Extrait de la page:
************
Antonin Bonnel est professeur de seconde au lycée de Lyon lorsqu'il publie son ouvrage didactique Du langage de l'imagination dans le but d'y fixer, comme il affirme dans son introduction, “les principes de l'art d'écrire”1. En renouant avec la tradition de l'enseignement littéraire du XVIIe siècle, Bonnel cherche à rattacher “l'étude à la Logique” 2. Ainsi, il propose un parcours progressif des grandes facultés qui concourent, selon lui, dans toute oeuvre littéraire, à savoir “la raison, la sensibilité et l'imagination” 3.

Le premier tome traite, comme l'indique son titre, du langage de l'imagination. Il est divisé en deux parties dont la première est consacrée à la présentation des différentes figures de style. Tout en soulignant la différence entre une définition scientifique d'objets matériels et leur description littéraire dans les arts d'imitation, Bonnel recourt à des citations diverses pour illustrer les différents tropes.
************
Données fournies:

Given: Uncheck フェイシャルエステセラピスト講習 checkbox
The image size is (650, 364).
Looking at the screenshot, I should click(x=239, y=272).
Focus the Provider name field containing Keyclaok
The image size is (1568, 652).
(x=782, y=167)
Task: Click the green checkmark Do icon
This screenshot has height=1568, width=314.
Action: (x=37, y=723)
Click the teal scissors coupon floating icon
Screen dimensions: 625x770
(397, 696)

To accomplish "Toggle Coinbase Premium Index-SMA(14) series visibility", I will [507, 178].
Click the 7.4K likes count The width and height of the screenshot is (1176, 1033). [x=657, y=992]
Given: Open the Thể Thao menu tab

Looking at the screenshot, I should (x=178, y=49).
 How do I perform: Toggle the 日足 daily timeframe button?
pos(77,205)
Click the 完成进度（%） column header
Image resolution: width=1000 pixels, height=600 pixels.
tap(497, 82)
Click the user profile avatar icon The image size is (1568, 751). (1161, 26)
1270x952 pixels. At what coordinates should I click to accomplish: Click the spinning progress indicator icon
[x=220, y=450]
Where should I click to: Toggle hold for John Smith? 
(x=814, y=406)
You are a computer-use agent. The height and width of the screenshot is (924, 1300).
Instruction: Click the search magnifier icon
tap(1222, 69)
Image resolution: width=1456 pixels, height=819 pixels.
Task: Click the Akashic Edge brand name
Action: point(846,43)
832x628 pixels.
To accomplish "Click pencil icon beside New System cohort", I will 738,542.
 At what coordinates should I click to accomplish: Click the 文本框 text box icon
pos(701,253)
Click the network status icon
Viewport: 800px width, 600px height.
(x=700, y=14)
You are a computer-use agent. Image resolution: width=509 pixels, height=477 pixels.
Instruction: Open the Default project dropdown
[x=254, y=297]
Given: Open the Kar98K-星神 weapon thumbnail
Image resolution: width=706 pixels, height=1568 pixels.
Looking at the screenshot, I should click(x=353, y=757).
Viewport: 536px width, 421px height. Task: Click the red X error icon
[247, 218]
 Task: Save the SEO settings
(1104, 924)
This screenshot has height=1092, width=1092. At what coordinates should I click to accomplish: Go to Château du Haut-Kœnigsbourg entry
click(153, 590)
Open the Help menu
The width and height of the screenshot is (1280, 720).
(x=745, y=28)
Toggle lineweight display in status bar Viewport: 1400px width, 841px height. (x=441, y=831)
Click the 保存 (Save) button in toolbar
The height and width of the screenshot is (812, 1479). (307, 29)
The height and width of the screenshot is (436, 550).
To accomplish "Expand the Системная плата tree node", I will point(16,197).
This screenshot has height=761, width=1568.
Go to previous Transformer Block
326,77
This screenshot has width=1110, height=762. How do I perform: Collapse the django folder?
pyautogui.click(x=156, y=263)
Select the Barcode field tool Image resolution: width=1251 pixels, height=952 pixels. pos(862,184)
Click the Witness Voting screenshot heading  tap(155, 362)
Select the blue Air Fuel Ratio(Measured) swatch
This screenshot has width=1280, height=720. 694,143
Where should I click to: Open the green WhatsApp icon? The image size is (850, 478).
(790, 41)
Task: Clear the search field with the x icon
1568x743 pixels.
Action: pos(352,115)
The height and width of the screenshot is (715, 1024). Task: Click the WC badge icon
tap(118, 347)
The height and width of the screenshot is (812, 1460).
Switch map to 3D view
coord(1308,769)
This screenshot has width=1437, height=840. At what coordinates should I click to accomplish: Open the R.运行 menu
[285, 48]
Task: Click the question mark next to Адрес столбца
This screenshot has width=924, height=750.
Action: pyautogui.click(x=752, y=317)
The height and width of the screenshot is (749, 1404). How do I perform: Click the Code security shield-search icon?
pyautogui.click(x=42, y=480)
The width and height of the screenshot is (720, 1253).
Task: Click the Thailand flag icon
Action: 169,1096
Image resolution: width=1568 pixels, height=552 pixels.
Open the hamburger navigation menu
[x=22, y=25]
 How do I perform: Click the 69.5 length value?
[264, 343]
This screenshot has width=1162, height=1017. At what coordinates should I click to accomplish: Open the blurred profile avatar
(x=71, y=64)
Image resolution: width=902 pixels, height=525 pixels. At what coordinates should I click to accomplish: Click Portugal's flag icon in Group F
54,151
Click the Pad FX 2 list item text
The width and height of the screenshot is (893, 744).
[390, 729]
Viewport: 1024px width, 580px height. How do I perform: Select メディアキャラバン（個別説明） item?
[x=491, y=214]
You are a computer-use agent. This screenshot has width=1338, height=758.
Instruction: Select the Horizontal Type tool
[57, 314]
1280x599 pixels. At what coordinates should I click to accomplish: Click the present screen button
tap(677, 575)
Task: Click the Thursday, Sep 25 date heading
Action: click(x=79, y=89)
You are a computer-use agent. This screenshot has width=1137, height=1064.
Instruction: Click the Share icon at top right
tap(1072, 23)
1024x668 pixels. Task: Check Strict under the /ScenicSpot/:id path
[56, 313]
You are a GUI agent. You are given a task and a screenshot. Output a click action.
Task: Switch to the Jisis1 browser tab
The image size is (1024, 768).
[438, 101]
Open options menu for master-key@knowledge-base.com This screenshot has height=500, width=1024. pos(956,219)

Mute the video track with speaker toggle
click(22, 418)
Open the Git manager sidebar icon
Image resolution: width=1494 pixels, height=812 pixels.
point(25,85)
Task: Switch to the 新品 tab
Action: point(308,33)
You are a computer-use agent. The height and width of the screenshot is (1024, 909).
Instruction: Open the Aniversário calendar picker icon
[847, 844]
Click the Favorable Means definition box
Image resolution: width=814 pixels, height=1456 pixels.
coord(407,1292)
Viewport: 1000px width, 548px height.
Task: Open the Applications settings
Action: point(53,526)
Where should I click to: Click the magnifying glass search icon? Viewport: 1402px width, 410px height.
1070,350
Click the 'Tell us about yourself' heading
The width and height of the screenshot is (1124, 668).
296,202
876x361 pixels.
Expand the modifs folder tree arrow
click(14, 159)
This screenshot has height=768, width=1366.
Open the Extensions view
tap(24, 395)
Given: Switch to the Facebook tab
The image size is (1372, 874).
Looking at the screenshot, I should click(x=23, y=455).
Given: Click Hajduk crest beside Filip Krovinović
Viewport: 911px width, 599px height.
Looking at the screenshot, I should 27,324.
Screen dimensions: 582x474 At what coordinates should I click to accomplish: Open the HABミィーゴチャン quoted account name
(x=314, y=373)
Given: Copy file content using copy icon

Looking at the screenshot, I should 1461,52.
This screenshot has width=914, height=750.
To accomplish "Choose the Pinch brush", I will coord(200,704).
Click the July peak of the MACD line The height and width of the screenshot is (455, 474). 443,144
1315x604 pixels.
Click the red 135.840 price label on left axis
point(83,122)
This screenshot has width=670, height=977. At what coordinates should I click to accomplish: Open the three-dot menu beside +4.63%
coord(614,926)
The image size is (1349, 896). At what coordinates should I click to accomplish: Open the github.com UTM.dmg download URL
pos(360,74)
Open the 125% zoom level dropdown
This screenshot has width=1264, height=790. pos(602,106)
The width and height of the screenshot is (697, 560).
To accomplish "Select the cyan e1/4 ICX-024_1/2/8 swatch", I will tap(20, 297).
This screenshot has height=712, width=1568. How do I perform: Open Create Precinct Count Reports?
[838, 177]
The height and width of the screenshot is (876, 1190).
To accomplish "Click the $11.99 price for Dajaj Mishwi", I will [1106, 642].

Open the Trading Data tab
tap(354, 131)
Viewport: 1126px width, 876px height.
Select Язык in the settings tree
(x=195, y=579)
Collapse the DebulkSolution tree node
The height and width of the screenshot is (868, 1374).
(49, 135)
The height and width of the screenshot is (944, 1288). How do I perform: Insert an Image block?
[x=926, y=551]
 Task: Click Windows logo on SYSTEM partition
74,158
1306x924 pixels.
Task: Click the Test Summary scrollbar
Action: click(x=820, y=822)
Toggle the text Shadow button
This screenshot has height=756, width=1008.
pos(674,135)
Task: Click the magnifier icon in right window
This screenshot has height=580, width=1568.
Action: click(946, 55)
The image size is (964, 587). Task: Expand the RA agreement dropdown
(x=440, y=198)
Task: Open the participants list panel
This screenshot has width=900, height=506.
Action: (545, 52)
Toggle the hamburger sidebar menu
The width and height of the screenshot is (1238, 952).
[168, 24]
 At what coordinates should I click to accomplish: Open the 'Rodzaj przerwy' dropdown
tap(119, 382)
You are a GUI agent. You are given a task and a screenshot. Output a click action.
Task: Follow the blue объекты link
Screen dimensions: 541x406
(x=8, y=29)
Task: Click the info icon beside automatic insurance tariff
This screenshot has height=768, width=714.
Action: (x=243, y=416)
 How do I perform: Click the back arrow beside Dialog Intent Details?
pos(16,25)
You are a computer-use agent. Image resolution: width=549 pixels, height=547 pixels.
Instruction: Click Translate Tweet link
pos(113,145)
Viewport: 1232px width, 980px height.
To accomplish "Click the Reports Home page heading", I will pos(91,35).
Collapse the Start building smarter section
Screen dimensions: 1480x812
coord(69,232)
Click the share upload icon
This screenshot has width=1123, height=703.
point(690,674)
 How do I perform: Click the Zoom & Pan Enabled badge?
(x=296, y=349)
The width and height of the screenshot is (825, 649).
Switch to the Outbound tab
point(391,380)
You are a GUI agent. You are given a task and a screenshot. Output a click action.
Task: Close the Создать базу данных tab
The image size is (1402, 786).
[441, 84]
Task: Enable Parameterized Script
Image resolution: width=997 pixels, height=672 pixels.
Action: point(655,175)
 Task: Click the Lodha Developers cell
************
Consigne 1:
Selon l'extrait consacré à l'ouvrage d'Antonin Bonnel, dans quel but Bonnel a-t-il publié Du langage de l'imagination ? Répondez en une à trois phrases.
Consigne 2:
Reproduisez le passage de l'extrait consacré à l'ouvrage de Bonnel, en commençant aux mots « Le premier tome » et en vous arrêtant après les mots « les différents tropes. ».

Réponse attendue 1:
Bonnel a publié Du langage de l'imagination pour y fixer « les principes de l'art d'écrire ». C'est ce qu'il affirme dans son introduction.

Réponse attendue 2:
Le premier tome traite, comme l'indique son titre, du langage de l'imagination. Il est divisé en deux parties dont la première est consacrée à la présentation des différentes figures de style. Tout en soulignant la différence entre une définition scientifique d'objets matériels et leur description littéraire dans les arts d'imitation, Bonnel recourt à des citations diverses pour illustrer les différents tropes.